Stored items
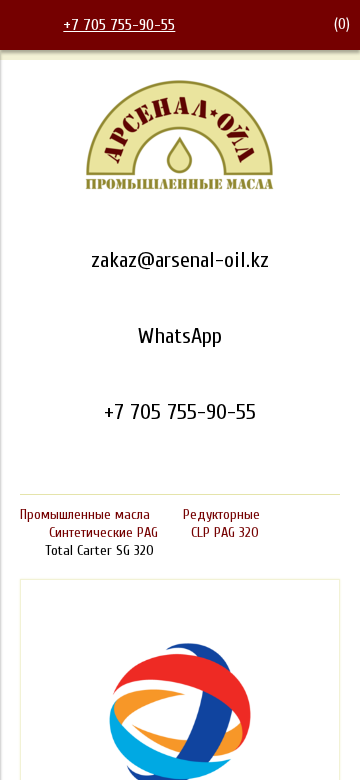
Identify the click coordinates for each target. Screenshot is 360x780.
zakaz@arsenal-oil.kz (180, 260)
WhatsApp (180, 336)
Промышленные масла (85, 514)
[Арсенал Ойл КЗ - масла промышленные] (180, 186)
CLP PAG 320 (225, 532)
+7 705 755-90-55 (119, 25)
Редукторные (221, 514)
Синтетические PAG (103, 532)
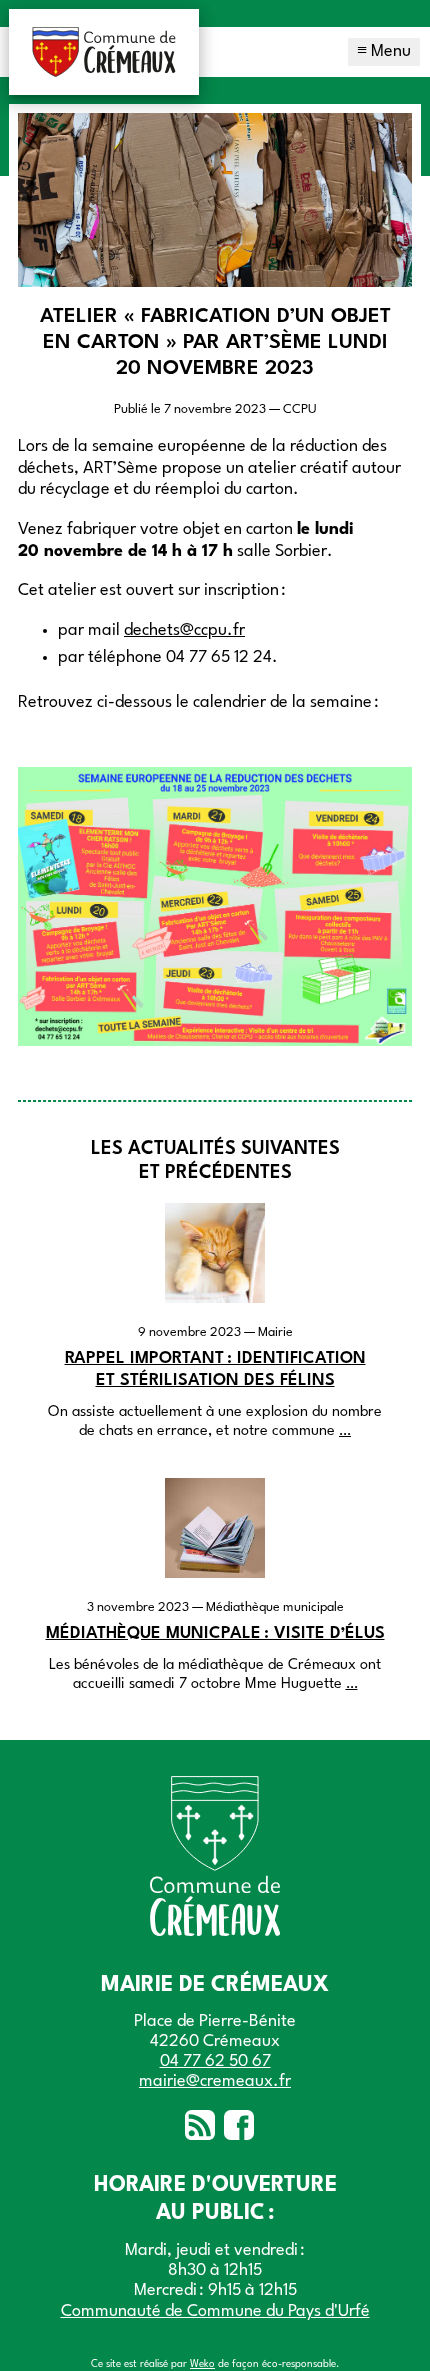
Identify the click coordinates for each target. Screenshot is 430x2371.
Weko (202, 2364)
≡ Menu (384, 51)
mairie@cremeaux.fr (215, 2081)
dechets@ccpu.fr (184, 630)
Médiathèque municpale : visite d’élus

[DESCRIPTION OF THE TASK]: Gather and copy every line of the data in which the string "Screenshot" is found.

[YOUR RESPONSE]:
Identify the click coordinates for each target. Screenshot is 360x780.
Identify the click coordinates for each target. Screenshot is 430x2371.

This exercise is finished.